I’ve spent the last week in a pueblo, in Spain, with my Spanish parents. When I say that to people, the usual response is, “I didn’t know you were Spanish. I thought you were Australian/Italian/Greek.” I am, but I am also very lucky to be an honourary Spaniard thanks to be Spanish parents!
To explain this I am going to have to go back to the very beginning. Back to the day my parents gave me the best present ever – a village.
To be honest, I don’t know if my parents did this intentionally, but either way, they made sure that my world was filled with people who would make me a better person – both blood relations and invited family. They really embodied the saying, “it takes a village to raise a child”.
When I was only two years old, unbeknownst to my parents and I, one of the biggest life changing moments happened to us. We got new neighbours. Who knew that these two strangers were going to become two of the most important and precious people in the world to my family and I.
In less than a year we learnt that blood isn’t the only thing that makes you family.
Growing up I spent so much time with my next door neighbours. However, they weren’t just neighbours, they very quickly become my second set of parents – my Spanish parents. They weren’t just there for the fun times but they were also there for the special and the especially tough times. They never held back. I was told when they were fiercely proud of me but I was also pulled into line when need be.
My own parents were amazing and looking back now, I can also say they were selfless. Never were they jealous or threatened by the bond I (and my brothers) shared with my Spanish parents. Instead they encouraged it. They saw how much of a positive effect they were having on my life. They saw that my Spanish parents could give us experiences and teach us things my parents couldn’t.

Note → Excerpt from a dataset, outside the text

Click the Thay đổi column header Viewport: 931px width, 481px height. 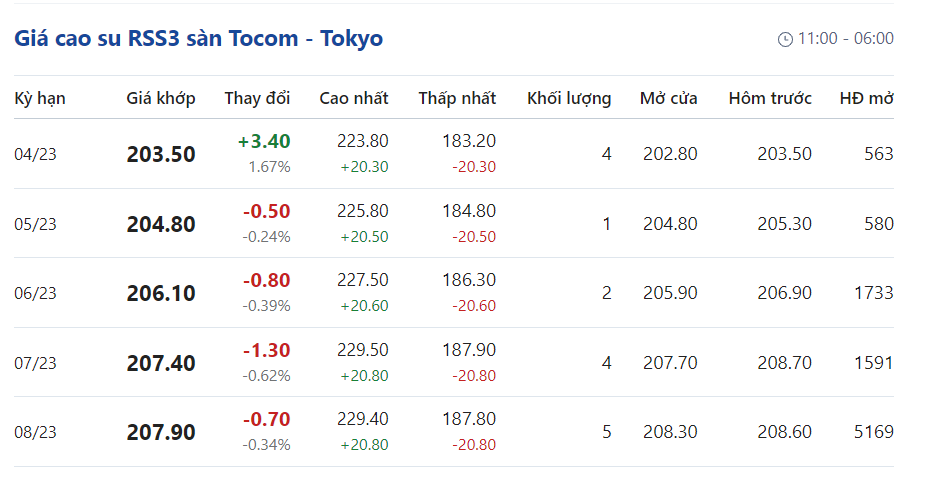click(257, 98)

My Spanish parents opened a whole new world to us – they showed us and made us feel a part of a different culture, made us fluent in another language and shared their interests with us.
Fast forward a few decades and my folks were devastated when my Spanish parents announced that they were leaving Australia to return to their homeland, Spain. My folks were not just losing their best friends, they were losing family members.

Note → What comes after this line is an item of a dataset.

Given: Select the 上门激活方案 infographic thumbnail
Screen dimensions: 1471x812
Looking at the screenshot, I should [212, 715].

That goodbye was one of the toughest ever. Selfishly, I was happy I didn’t have to witness/experience that as I was already living in Ireland. Seeing my Spanish parents sell their home and then having to say goodbye, and watching my parents do that, would’ve broken my heart.

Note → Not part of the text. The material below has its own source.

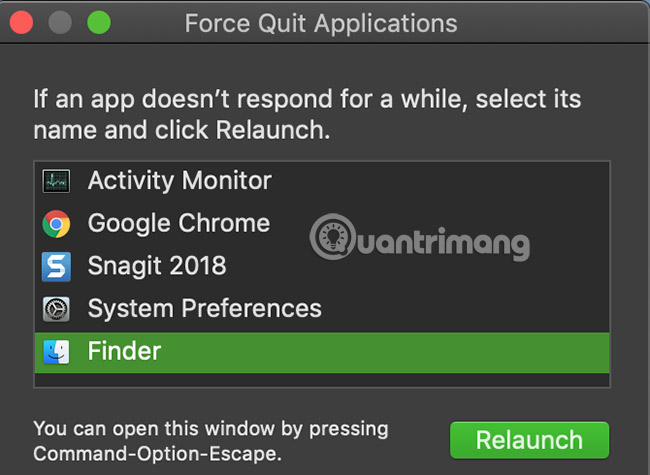Click the Snagit 2018 app icon

pos(56,266)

It’s funny the way the universe works though. It’s almost like it knew that in the future the “villagers” would be scattered all over the world but we would still be able to help each other.
When my two children were born, my parents weren’t able to make it to Ireland. However, within a few weeks of both births, my Spanish parents, only a few hours away, jumped on a plane to come over and meet, and help out with, the newest little “villagers”. I was thrilled to have some family over, and as much as it pained mum and dad not to be here with me, they were happy to have part of the village coming together to help out their “little girl”.
B and I want our kids to have that wonderful gift of an amazing village too. So it has begun again … we are just back from a week in Spain with my Spanish parents, and now our kids’ Abuelo and Abuela (Spanish grandparents).
During our stay Abuela gave my five year old a bunch of coins (coppers and gold) and the five year old was thrilled. She yelled, “Look mum, I’m rich!” I replied, “Yes you are, but not because of the money. You are rich because you are so loved by so many people all over the world. You have people who love you in Ireland, Australia, Spain, Greece and America – and that makes you one of the richest people ever!”
So let’s keep building these villages – they cost nothing but the return is worth its weight in gold.